The criminal and disciplinary investigation of the case lasted 6 years and were not successful, cementing an image of impunity for the perpetrators. Kafkas reported to AI while the consequences of his injury were still visible: “What happened to me is too dark and heavy a burden to carry … There is a certain police officer who picks up a fire extinguisher and hits a human being who is not a threat to him. Why did this happen? … Because this man [the policeman] knew from the beginning that nothing would happen to him … If this man is held accountable [called to account], he will think again …”
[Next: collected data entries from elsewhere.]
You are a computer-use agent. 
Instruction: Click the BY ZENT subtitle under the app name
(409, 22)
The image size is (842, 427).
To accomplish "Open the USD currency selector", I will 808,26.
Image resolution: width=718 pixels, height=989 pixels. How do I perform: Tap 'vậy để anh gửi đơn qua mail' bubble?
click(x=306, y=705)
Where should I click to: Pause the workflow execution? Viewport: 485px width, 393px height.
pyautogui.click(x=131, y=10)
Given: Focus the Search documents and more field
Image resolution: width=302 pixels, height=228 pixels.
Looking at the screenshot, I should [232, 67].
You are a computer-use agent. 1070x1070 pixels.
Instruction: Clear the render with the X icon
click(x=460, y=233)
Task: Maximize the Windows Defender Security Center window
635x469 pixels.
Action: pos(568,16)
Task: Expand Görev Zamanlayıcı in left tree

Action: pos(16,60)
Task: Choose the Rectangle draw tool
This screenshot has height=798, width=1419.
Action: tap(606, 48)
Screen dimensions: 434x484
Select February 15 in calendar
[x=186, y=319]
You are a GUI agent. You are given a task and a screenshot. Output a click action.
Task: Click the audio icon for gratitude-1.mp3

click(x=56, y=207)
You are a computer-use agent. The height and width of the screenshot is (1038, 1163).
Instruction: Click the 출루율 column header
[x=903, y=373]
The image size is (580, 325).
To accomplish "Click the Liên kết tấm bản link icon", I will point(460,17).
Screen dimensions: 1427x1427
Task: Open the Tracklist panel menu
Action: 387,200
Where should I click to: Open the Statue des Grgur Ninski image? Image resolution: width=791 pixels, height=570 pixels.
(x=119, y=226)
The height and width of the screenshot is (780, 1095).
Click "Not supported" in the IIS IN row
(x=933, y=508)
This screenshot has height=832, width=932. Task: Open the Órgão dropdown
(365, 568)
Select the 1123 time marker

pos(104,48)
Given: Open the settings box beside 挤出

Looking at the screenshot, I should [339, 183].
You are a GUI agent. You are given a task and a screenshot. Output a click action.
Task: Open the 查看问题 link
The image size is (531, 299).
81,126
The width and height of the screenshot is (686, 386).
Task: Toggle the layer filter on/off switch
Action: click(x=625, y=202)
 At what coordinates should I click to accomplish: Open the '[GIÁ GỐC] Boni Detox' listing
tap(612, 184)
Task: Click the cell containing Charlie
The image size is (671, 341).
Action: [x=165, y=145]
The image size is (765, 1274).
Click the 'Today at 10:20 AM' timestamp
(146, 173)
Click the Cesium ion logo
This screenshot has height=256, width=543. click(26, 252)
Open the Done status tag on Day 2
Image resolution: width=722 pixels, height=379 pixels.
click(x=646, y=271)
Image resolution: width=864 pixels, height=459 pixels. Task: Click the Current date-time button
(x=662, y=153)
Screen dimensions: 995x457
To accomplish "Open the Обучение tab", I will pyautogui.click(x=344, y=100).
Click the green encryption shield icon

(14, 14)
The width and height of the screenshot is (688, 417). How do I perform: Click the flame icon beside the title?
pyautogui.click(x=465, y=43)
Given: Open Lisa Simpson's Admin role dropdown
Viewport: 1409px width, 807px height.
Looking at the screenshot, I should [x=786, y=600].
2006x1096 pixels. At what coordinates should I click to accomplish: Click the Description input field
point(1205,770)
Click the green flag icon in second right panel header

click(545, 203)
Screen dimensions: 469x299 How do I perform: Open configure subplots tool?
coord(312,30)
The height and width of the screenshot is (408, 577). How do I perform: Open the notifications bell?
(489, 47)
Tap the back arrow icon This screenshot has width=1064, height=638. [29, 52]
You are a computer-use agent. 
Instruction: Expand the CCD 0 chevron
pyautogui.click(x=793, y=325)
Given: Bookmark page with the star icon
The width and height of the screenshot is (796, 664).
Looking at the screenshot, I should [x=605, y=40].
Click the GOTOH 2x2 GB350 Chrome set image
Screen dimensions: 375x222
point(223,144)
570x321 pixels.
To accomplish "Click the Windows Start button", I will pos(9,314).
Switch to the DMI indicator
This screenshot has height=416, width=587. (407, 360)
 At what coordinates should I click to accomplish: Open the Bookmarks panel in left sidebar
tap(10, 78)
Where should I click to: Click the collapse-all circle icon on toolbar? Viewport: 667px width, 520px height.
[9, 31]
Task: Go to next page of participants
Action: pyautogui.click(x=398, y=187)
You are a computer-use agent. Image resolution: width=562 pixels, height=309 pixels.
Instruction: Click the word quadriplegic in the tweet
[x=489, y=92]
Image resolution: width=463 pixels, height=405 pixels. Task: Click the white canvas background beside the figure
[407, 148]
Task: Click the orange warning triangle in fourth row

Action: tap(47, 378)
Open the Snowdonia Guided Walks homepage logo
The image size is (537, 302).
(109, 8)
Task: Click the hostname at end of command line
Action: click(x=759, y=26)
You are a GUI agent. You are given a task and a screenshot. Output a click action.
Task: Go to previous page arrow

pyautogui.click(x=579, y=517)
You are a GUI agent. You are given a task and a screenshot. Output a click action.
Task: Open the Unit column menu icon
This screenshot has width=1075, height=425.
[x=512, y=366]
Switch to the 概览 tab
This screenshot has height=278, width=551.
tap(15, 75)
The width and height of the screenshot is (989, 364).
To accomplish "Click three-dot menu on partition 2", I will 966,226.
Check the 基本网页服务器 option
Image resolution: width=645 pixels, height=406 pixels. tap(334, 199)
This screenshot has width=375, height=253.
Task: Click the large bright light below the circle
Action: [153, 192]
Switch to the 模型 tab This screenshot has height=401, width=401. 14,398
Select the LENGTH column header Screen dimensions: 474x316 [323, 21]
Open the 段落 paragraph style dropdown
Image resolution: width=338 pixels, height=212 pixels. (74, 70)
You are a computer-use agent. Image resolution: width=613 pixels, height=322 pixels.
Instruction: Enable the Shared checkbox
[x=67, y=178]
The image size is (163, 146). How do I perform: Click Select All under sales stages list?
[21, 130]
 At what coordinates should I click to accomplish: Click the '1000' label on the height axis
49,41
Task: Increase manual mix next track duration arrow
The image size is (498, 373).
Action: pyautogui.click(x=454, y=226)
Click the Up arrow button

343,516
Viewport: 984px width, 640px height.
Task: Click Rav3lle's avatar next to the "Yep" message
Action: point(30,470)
In its decision, the Administrative Court of First Instance ruled that in the Kafkas case “the indiscriminate use of force by the police officers on demonstrators, whom they beat with batons straight up or upside down and with their feet, while spraying them with their blowers on their faces” and in particular that he “was injured by a policeman of the special police units who were operating on University Street, between Bucharest and American Streets, at about 13:55 to 14: 00, on 11-5-2011, who (policeman), amidst the firing of tear gas and flash grenades and the use of a blowgun for firing chemicals at close range, wearing the special uniform with the necessary protective means of various parts of his body (helmet, boots, fire extinguisher, shield, bulletproof vest, gas mask with appropriate filter), with part of his equipment, he beat him, whose face and head were uncovered. (…). Such conduct of the police officer not only violates his duty to ensure public order, security and physical integrity of the citizen, (…), but also meets the special status of the crime of grievous bodily harm (…). Following this, (…), the civil liability of the defendant, the Greek State, is established on the basis of the provisions of Article 105 of the Greek Civil Code. Moreover, the objective liability of the Greek State’.
This is a landmark decision in the investigation of police arbitrariness, which, with its thorough reasoning, reinforces and honours the role of administrative justice in the investigation of related cases. A decision that we hope will be a milestone in the current period, where police violence is experiencing a new upsurge.